Di sela-sela kewajibannya mencuci piring, Wawan ternyata memiliki bakat lain. Dia suka sekali masak. Saat kerjaannya tak terlalu banyak, Wawan kerap mencuri pandang ke arah chef yang sedang meracik masakan.
Bahkan, dengan tak ragu dia berkali-kali bertanya pada chef caranya memasak enak. Awalnya hanya cacian yang didapat Wawan. Tapi melihat kesungguhannya, chef tadi mulai mengajarkan sedikit demi sedikit rahasia memasak.
Dari situ ilmu memasak Wawan mulai terasah. Sampai akhirnya dia dipercaya oleh hotel lainnya untuk menjadi asisten chef. ”Alhamdulillah mulai banyak yang suka makanan saya,” ujarnya bersyukur.
Peluang menjadi pengusaha kuliner, baru terbuka ketika suatu saat di tahun 1986 dia diajak bekerjasama oleh salah seorang rekannya untuk membuka warung soto. Dua bulan bergabung hasilnya masih kurang memuaskan. Akhirnya, dengan keberanian Wawan mengolah ulang resep masakannya. Hasilnya, pelanggannya mulai bertambah.

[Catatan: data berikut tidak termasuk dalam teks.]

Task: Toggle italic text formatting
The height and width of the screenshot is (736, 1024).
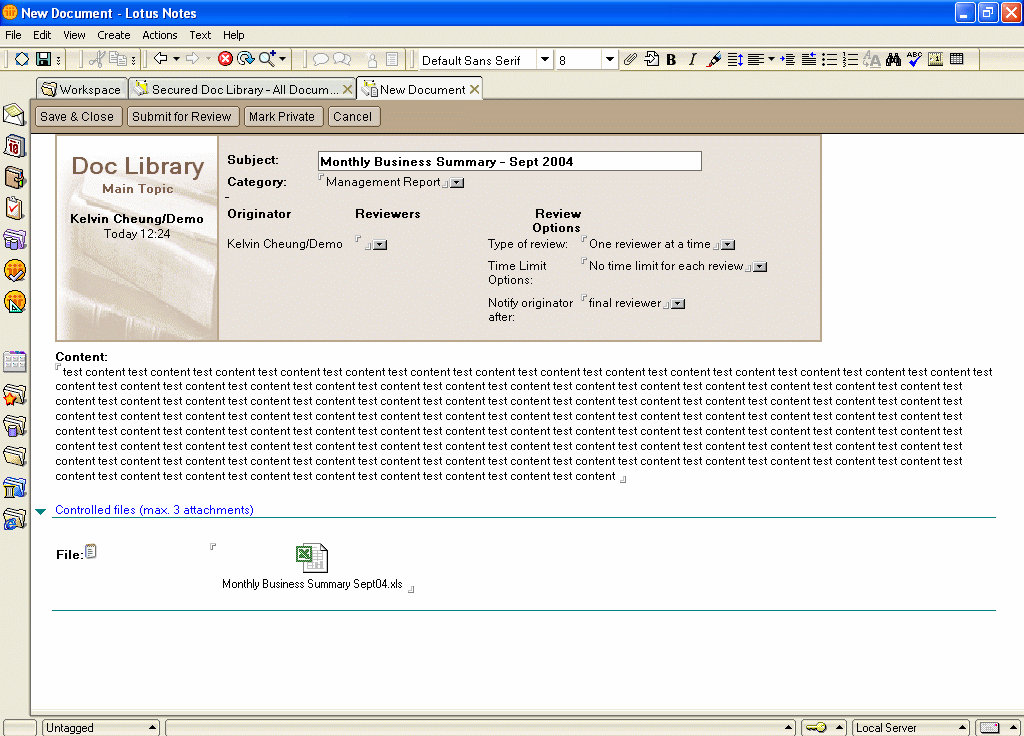Action: pyautogui.click(x=691, y=60)
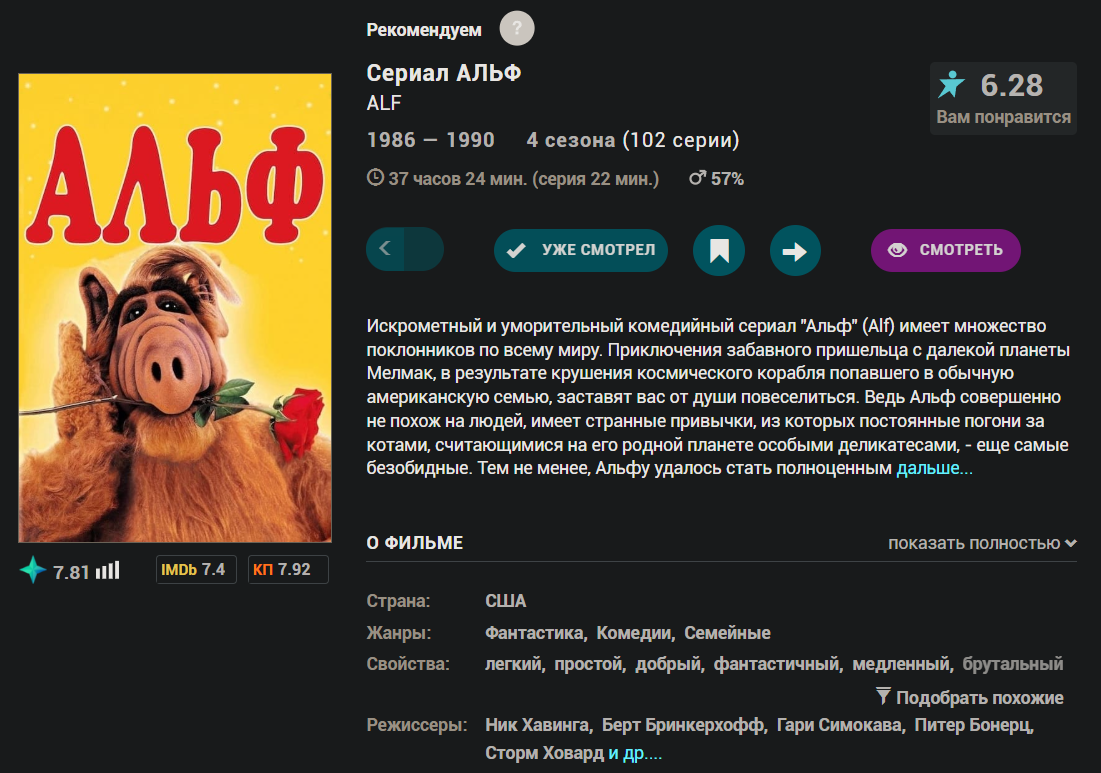This screenshot has width=1101, height=773.
Task: Expand details via показать полностью
Action: 982,543
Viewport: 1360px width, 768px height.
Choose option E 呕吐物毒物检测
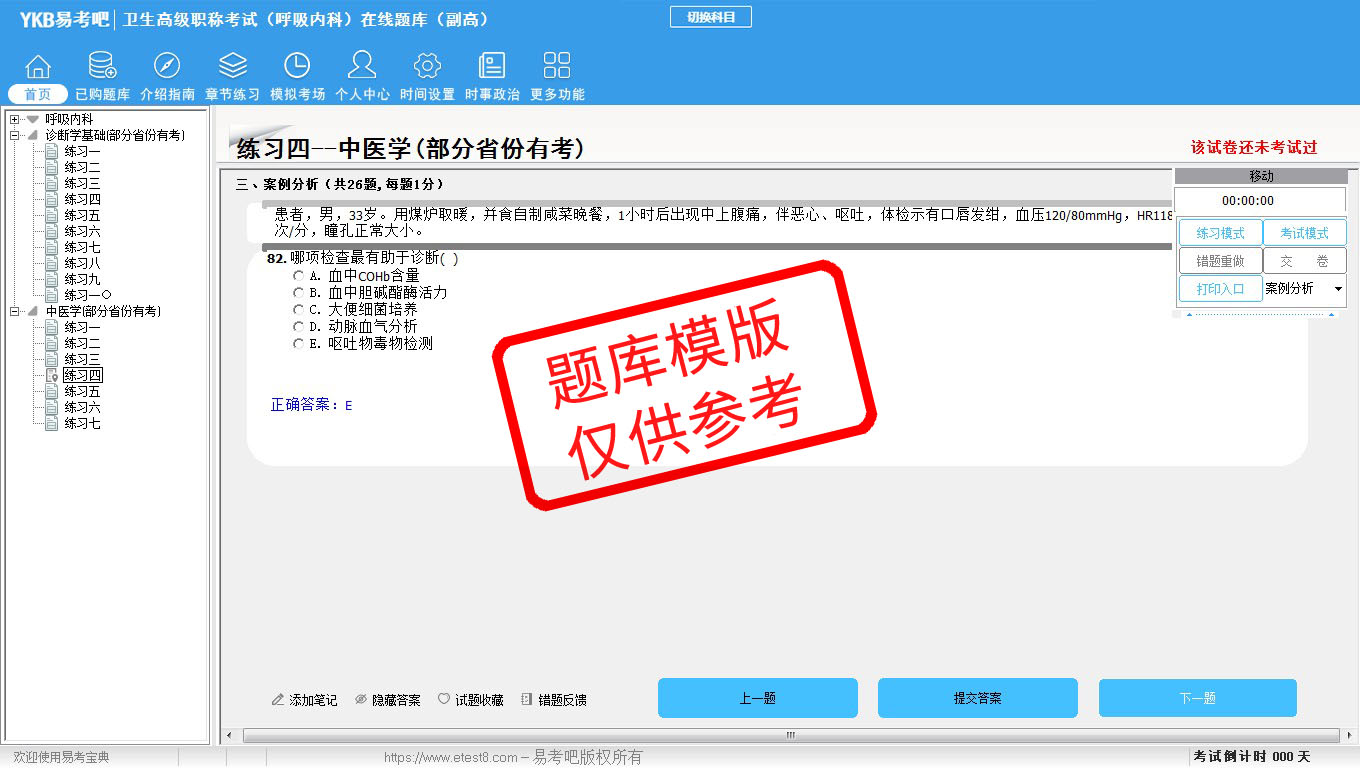(298, 344)
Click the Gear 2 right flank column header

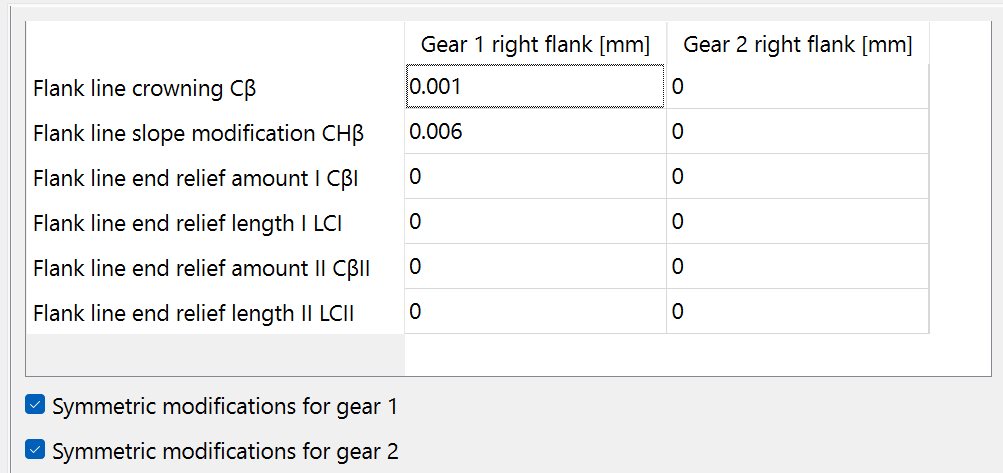(x=797, y=45)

Karena semakin ramai, Wawan memutuskan resign sebagai asisten chef dan fokus mengembangkan warung tersebut. ”Karena saat itu pendapatan dari jualan soto 20 kali lebih besar dari gaji saya. Yo wes, mundur,” ujarnya terkekeh.
Kini, pilihan itu tidak salah. Warung soto telah menjelma menjadi restoran yang memiliki lebih dari 10 cabang. Pun begitu dengan brand soto lainnya, Tosoto serta brand bebek goreng Harissa. Pendapatannya pun kini sudah bukan 20 kali lipat, melainkan ratusan bahkan ribuan kali dari gaji yang dia terima dulu.
”Tapi yang paling saya syukuri dengan keberhasilan usaha ini adalah bisa menggandeng banyak orang lain untuk bekerja bersama,” pungkas pria yang kini memiliki lebih dari 350 karyawan itu. (*)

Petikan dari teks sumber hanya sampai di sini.